Leveraging ML techniques for Used Car Pricing @ CARS24

Naresh Mehta
CARS24 Data Science Blog
5 min readFeb 13, 2019

Pricing Data Scientists at CARS24 work on huge inspection & auction data points to iteratively enhance used car price predictability

https://www.cars24.com/

Till late 90s, very few Indians could afford a car and those who did treated it like an extended member of the family. Selling the family car was not really an option — unless it was ready to be scrapped. And likewise, buying a used car was rare and rather frowned upon.

Cut to today, cars are as ubiquitous in India as the potholes on the roads they are being driven on. Buying or selling a used car is no longer a taboo — people are upgrading much faster, selling off existing cars (~4 yrs being the most likely age of a car being resold) and buying either premium used cars or brand new ones. This change can be attributed to burgeoning middle class with ever increasing disposable income and higher mobility (relocating across cities, countries).
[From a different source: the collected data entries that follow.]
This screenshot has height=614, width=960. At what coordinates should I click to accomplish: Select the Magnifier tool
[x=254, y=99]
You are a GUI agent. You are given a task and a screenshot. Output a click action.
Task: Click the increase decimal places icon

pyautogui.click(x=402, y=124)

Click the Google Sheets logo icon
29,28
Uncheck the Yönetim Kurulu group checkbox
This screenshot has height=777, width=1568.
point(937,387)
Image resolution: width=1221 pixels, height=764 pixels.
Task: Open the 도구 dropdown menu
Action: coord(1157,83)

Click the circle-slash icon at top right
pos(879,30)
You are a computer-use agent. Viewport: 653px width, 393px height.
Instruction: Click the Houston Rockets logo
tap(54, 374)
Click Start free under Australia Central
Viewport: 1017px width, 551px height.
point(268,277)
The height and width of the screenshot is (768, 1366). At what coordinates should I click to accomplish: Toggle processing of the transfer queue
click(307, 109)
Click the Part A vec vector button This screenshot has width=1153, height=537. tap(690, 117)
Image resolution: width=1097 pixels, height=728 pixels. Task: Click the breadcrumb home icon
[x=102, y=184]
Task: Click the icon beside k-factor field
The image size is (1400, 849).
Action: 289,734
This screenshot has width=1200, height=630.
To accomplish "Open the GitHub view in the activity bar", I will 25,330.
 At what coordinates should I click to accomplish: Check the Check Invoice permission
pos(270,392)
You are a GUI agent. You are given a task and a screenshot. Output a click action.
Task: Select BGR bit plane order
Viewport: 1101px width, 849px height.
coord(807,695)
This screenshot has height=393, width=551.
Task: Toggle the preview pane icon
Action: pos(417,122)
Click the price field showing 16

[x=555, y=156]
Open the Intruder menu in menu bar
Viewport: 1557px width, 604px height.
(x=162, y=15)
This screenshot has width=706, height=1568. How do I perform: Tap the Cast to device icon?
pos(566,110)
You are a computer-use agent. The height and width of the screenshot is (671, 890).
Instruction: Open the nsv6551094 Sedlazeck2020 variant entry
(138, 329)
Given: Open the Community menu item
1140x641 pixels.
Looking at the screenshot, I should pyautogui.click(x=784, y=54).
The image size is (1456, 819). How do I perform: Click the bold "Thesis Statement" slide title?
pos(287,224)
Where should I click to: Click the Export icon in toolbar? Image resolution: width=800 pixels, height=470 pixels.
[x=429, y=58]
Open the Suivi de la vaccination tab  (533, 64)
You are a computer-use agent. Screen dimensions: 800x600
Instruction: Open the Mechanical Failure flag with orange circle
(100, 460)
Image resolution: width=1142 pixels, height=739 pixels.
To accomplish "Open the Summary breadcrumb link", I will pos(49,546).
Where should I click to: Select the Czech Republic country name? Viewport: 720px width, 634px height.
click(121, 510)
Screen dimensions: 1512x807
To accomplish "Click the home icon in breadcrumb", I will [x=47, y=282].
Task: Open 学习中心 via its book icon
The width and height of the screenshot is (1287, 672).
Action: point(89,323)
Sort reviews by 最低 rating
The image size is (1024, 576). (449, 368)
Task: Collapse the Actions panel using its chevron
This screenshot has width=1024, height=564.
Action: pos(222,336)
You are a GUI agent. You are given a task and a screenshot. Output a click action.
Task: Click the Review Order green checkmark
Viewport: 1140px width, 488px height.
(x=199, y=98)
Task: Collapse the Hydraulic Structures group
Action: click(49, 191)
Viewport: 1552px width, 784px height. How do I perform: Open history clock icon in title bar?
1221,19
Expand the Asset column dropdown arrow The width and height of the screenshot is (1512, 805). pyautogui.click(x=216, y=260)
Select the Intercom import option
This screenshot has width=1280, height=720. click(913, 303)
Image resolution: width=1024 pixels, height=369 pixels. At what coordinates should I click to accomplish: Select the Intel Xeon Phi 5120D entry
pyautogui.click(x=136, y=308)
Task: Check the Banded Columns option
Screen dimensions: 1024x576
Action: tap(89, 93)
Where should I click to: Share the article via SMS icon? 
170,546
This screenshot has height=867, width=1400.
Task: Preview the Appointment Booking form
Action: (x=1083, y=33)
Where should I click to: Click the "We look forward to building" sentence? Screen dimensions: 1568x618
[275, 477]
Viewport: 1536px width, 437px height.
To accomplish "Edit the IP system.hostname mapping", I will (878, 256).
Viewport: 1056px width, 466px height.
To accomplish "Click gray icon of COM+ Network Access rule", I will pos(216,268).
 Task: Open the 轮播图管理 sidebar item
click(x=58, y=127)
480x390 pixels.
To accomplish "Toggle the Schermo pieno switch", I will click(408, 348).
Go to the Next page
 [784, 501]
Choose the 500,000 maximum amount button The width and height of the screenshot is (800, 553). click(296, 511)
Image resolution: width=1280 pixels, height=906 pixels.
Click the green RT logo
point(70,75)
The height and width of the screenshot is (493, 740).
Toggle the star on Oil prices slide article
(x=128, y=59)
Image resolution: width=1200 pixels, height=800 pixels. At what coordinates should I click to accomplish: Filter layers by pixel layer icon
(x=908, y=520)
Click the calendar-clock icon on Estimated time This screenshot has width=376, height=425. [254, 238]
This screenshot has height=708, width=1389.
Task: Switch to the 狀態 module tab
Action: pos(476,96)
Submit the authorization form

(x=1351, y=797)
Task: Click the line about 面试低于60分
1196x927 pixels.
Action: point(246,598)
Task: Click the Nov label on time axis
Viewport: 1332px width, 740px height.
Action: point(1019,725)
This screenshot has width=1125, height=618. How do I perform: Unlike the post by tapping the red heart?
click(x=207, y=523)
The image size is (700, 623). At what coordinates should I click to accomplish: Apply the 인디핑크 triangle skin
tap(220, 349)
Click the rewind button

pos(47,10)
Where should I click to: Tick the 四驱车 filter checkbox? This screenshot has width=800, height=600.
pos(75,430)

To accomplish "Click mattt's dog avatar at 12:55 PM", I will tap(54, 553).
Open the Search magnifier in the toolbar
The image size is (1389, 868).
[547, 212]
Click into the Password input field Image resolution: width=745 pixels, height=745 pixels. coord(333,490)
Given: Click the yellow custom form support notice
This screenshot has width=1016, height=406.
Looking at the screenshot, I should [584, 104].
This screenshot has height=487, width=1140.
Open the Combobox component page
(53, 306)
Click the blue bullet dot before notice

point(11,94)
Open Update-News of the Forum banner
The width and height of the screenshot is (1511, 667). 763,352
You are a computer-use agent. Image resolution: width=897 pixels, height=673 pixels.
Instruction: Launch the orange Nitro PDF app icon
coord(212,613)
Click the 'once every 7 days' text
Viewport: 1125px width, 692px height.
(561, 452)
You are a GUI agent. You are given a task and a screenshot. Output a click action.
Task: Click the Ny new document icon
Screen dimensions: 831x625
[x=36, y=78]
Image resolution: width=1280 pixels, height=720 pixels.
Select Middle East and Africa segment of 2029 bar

As per industry estimates for India, 1.25 used cars were transacted for every new car transacted in 2018. In other words, used cars accounted for ~55% of total 7.5 million car transactions in India. As per forecast, used cars will account for ~75% of total transactions in India by 2025 (as is the case in US & other mature markets) more than doubling from current ~4.2 million to ~9 million.

However, despite the rapidly increasing demand and supply in used car ecosystem, there are still massive information asymmetries in this largely unorganized vertical in India, making it a fairly painful and inefficient process for buyers and sellers alike.

Inefficiencies of Used Car ecosystem

Unlike new cars where price and supply are fairly deterministic and managed by OEMs (except for dealership level discounts which comes into play only in the last stage of customer journey), used cars are very different beasts with huge uncertainty in both pricing and supply.

Mike Baldwin perfectly capturing the uncertainties around used cars!

The value at which a used car gets transacted in unorganized ecosystem completely boils down to the awareness, price sensitivity, patience and negotiation skills of different stakeholders in the transaction chain and has often very little to do with true price a given vehicle deserves.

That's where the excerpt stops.